Anger pressed the woman’s lips into a thin line.
“Your teaching days are over, I’m afraid,” she said and raised both hands. The air shimmered for a moment as swords composed of forcefield energy and holographic illusion appeared.
“No,” he replied, “they’re not.” He raised his right hand to reveal a concealed device, small enough to be easily hidden in the palm of his hand. Similar in appearance to the communication device Ben had used earlier, it resembled a worn stone.
“This was confiscated from a blasphemer,” he explained. “It renders the victim helpless for a short time. Once unconscious, you will be dealt with … permanently.”

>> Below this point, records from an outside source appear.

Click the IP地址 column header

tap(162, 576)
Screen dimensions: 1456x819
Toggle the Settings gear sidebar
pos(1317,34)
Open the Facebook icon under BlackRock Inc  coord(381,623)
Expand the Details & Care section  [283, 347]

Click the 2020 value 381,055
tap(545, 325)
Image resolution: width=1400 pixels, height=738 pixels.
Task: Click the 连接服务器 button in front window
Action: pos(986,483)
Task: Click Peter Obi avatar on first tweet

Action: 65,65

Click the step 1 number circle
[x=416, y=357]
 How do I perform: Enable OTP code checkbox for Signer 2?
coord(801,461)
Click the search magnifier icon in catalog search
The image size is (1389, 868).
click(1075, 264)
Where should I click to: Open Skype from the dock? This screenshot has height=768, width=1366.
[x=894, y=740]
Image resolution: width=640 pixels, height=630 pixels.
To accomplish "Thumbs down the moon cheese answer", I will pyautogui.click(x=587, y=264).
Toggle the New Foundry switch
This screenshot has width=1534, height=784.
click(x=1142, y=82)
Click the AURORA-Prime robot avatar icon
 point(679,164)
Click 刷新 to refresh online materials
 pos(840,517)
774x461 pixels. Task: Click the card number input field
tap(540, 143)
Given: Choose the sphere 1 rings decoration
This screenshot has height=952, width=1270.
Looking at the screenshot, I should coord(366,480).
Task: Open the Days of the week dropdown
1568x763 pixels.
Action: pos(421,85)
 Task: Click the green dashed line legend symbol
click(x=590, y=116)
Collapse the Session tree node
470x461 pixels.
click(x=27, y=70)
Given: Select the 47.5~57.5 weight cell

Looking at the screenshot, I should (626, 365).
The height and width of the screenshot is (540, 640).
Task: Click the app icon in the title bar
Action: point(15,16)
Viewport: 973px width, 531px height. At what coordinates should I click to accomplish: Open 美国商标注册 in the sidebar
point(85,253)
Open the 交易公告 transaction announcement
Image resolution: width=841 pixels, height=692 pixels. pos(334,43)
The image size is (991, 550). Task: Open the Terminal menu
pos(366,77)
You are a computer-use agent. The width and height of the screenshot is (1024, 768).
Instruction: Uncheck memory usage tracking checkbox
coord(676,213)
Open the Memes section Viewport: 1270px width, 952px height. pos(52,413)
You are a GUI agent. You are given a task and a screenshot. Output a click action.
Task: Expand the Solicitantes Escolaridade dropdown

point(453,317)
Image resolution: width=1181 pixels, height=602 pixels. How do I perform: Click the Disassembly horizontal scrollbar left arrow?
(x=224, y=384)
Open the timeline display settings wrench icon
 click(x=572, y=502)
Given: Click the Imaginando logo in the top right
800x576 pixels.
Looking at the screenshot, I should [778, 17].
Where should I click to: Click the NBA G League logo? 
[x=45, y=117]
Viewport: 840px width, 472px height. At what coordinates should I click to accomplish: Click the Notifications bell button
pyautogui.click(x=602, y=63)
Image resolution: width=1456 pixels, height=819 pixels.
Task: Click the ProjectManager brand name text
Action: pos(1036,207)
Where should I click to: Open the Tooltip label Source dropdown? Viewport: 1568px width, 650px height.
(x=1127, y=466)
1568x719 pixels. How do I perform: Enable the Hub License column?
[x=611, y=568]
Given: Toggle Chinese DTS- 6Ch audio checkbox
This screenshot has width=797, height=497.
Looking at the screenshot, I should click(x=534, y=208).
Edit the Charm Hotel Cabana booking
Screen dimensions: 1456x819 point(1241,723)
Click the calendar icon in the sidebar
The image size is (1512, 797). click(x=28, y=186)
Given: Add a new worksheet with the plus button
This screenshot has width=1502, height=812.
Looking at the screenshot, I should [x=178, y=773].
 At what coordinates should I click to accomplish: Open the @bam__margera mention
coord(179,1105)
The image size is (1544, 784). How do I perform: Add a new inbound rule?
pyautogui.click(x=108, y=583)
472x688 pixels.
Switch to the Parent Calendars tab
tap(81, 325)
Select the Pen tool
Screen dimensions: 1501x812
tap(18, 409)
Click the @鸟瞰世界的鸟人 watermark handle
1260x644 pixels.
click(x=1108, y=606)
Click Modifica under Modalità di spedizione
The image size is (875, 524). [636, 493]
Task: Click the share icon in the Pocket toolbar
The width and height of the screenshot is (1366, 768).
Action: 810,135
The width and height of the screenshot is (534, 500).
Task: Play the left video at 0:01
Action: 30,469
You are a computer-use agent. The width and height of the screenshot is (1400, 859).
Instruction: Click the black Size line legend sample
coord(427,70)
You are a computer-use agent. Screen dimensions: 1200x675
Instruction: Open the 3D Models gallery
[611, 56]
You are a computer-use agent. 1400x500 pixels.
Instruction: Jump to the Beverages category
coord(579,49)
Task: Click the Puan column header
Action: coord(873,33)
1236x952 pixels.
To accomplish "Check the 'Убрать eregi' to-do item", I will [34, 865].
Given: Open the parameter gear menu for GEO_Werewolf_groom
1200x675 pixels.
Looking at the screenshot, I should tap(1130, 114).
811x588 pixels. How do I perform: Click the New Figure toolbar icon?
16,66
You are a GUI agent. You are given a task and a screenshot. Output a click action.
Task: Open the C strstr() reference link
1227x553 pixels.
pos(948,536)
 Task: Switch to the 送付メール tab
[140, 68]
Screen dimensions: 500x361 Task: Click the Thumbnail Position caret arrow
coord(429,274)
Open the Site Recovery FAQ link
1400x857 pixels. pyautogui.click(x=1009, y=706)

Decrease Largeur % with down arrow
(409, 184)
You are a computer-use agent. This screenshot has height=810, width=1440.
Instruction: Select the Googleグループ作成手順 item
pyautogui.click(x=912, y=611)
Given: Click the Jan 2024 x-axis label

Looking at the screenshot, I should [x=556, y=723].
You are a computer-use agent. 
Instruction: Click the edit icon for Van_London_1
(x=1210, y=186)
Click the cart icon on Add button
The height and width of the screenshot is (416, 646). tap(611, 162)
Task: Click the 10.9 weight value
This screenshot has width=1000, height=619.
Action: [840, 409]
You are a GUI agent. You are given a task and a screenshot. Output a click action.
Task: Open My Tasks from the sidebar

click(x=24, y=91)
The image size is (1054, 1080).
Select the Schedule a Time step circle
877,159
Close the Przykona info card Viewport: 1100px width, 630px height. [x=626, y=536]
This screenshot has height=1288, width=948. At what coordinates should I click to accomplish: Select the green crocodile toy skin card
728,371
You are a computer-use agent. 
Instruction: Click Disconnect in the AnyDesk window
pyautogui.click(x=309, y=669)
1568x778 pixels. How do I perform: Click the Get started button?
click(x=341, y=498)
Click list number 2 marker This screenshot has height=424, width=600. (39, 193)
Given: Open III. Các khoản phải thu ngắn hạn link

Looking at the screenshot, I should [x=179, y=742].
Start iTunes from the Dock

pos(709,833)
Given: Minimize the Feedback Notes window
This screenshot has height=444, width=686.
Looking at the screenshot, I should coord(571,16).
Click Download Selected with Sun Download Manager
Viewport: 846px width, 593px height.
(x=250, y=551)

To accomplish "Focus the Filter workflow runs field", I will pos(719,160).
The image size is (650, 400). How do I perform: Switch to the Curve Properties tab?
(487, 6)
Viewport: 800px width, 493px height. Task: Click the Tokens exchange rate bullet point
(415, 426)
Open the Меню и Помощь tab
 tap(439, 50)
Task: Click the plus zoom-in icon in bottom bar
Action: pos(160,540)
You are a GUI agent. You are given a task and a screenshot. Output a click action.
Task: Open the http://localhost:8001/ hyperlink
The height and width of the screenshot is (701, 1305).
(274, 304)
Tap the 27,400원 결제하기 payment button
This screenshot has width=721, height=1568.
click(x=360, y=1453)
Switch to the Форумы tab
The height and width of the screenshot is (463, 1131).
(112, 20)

One of the alien’s thumbs pressed down on the trigger at the back of the thing. Nothing happened. The old woman didn’t shake uncontrollably as her muscles contracted and relaxed in rapid succession. She didn’t collapse to the floor, helpless. Instead, she just stood there, smiling.
“Neural Jammers don’t work on me,” she explained. Then she moved, faster than was humanly possible. Her body wasn’t flesh and blood, you see, but the high-tech projection of a remote-control drone.
“How?” he managed to ask before twin swords bit into his neck and his head dropped to the floor.
“How?” she addressed the severed head as life faded from alien eyes. “Simple,” Mrs. Smith explained with a triumphant smile. “I’m not really here. In fact, you might say that I don’t even exist.”